[Opening Given records section]

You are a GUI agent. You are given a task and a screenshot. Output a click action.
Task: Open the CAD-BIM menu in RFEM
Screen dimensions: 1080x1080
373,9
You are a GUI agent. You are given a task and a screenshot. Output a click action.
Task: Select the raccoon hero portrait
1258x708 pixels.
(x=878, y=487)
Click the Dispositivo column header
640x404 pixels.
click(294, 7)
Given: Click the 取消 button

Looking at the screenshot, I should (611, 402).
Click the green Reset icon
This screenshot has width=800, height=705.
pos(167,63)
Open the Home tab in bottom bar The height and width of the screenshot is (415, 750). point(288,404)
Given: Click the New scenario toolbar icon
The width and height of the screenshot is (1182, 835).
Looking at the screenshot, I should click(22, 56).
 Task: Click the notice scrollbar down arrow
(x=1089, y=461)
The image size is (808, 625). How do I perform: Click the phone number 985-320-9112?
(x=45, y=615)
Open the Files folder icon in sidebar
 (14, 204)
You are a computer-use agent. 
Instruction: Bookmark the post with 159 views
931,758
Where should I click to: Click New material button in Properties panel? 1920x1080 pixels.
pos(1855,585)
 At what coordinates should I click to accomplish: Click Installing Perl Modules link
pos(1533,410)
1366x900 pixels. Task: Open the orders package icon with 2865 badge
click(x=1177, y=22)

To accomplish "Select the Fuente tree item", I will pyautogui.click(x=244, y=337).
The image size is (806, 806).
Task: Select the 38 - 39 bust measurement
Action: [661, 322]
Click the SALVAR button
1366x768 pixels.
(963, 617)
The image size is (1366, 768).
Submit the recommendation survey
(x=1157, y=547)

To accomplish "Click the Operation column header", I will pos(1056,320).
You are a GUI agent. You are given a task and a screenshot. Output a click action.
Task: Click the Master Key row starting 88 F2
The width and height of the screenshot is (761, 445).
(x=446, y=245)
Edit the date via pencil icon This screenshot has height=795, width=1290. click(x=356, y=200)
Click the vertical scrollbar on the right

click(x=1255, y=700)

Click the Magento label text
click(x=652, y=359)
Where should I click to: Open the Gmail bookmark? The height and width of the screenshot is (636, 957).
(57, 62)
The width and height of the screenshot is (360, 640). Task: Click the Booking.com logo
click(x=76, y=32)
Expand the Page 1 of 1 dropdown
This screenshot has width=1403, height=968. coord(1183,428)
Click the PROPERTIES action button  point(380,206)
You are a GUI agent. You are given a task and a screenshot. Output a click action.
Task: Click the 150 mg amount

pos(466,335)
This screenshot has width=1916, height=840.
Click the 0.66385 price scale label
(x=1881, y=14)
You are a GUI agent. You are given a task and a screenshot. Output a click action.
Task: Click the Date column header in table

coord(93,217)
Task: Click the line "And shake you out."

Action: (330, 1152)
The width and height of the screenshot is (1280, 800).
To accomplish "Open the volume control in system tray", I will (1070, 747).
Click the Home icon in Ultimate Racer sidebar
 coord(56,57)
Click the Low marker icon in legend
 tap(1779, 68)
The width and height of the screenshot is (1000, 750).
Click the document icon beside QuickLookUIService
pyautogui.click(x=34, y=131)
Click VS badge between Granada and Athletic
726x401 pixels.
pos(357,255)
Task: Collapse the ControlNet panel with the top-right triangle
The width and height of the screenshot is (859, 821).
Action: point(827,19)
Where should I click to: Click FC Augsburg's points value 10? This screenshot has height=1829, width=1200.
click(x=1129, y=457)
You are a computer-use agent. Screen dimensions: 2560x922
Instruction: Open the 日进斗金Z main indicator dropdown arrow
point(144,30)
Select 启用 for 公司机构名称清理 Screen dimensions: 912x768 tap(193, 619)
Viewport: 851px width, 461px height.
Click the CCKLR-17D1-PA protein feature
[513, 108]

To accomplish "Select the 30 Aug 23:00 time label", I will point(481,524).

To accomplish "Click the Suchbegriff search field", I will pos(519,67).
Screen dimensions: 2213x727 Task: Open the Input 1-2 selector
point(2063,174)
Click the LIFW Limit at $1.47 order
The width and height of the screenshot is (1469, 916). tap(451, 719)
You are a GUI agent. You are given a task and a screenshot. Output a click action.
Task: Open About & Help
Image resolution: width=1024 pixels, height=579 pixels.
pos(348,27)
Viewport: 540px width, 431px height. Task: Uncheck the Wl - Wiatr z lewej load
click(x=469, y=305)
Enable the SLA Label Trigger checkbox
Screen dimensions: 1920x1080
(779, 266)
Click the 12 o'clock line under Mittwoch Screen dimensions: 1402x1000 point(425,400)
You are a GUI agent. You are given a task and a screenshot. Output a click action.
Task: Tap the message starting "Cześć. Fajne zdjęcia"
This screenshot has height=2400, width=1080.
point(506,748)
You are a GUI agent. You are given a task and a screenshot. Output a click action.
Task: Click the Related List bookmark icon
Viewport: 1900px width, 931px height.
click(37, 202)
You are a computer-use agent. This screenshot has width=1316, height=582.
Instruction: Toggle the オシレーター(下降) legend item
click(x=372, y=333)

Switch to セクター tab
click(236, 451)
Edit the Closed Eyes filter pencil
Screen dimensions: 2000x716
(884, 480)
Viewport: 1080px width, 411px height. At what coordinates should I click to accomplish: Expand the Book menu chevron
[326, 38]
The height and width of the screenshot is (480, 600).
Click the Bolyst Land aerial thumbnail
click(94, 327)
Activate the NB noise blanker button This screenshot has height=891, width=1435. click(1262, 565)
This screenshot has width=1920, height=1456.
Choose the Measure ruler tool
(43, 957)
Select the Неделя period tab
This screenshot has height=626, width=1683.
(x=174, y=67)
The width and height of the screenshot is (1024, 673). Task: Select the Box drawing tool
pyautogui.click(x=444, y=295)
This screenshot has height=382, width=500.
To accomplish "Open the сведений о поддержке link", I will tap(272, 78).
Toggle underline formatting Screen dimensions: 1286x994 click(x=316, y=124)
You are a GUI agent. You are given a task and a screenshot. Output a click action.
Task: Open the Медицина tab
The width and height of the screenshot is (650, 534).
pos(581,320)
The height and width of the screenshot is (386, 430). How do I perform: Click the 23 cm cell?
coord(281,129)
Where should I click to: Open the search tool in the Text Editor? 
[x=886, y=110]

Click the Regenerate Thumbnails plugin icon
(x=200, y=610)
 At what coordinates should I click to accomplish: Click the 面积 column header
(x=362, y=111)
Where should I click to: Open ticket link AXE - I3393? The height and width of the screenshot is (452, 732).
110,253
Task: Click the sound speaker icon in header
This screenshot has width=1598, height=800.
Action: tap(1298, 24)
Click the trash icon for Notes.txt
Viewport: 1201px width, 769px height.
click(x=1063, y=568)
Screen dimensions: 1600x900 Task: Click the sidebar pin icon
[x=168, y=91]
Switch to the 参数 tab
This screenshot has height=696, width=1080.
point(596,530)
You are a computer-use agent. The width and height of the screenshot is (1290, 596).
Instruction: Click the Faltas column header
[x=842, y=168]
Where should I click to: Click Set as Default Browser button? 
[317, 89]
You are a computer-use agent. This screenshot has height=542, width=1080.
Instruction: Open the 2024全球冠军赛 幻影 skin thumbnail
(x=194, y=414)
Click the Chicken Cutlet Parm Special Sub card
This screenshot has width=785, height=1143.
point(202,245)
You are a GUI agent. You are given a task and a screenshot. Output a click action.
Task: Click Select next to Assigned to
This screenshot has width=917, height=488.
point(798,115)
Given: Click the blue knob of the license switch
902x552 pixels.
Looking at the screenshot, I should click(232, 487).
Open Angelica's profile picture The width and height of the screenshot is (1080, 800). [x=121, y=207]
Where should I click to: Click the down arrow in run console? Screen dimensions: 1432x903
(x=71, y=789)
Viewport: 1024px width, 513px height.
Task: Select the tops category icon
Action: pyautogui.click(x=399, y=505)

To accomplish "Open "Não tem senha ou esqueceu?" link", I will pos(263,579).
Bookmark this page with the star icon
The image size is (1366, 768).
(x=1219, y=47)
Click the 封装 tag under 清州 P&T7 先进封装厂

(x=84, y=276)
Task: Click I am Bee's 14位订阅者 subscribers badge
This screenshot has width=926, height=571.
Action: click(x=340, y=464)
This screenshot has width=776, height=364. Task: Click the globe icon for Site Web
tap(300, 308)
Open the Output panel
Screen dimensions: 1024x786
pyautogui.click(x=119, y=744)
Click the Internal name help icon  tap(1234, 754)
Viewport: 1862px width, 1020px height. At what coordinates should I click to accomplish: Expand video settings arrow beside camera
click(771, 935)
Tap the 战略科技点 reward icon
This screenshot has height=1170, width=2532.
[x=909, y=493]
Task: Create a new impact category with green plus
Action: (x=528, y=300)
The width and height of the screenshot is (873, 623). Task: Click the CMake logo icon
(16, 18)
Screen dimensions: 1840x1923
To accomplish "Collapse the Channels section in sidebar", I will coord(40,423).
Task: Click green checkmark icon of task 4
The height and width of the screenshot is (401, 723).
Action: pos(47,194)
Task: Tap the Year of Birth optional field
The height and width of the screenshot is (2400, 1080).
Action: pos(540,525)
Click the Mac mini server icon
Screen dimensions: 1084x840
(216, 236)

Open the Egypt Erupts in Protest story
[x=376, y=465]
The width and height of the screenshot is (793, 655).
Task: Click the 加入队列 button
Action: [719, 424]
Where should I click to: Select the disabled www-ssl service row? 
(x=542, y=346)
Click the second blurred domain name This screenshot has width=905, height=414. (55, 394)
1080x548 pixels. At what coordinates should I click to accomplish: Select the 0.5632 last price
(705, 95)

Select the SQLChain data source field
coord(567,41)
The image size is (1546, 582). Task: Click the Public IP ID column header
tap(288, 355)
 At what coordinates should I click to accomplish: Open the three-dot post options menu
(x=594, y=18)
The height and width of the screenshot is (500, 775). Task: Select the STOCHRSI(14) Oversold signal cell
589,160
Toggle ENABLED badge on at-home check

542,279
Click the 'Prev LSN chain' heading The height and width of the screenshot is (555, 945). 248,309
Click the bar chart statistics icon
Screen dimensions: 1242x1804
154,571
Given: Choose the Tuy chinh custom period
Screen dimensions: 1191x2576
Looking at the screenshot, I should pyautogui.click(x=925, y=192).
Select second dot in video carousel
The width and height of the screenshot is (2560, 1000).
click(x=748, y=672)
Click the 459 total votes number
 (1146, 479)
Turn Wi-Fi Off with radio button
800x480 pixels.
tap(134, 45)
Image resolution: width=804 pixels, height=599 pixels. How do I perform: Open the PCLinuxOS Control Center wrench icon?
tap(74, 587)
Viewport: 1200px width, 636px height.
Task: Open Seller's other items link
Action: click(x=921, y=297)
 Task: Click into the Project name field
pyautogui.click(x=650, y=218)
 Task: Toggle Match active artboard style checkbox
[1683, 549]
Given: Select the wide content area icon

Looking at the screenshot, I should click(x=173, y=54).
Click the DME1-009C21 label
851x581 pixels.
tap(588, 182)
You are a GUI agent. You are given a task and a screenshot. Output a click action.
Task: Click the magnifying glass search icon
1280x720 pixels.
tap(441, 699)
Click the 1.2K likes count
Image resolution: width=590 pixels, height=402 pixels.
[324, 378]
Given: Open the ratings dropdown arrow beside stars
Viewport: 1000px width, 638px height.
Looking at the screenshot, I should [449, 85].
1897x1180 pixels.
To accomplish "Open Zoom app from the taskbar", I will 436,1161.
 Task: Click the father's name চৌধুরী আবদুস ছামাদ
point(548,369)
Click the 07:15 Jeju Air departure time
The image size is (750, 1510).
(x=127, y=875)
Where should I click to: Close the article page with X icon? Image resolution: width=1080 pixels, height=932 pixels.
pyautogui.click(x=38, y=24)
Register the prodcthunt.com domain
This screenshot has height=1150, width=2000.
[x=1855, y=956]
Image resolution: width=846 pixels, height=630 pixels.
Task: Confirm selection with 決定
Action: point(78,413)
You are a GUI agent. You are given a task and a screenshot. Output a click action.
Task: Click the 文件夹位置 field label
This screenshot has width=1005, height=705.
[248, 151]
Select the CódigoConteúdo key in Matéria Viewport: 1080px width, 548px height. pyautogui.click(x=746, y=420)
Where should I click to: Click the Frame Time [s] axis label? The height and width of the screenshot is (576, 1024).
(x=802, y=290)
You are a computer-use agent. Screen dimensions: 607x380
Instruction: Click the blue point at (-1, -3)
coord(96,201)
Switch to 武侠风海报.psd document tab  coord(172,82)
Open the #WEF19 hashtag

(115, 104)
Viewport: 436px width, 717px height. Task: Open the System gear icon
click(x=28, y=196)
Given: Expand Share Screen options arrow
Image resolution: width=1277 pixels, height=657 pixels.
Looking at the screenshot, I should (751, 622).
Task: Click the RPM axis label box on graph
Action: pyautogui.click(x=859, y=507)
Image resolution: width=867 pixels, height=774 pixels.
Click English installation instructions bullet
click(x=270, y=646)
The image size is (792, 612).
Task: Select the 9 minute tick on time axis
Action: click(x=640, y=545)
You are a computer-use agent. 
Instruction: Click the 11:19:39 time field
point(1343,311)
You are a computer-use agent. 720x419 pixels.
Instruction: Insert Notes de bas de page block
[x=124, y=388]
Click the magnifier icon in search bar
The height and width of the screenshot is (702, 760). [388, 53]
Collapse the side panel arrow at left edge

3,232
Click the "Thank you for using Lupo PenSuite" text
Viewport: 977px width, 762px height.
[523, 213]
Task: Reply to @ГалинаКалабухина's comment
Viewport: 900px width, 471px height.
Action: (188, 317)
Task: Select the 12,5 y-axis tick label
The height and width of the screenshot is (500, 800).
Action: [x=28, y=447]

[Closing Given records section]

Work task: Lines with the word "starting" in them: report all of these from the listing above.

Response area:
Task: Click the Master Key row starting 88 F2
Task: Tap the message starting "Cześć. Fajne zdjęcia"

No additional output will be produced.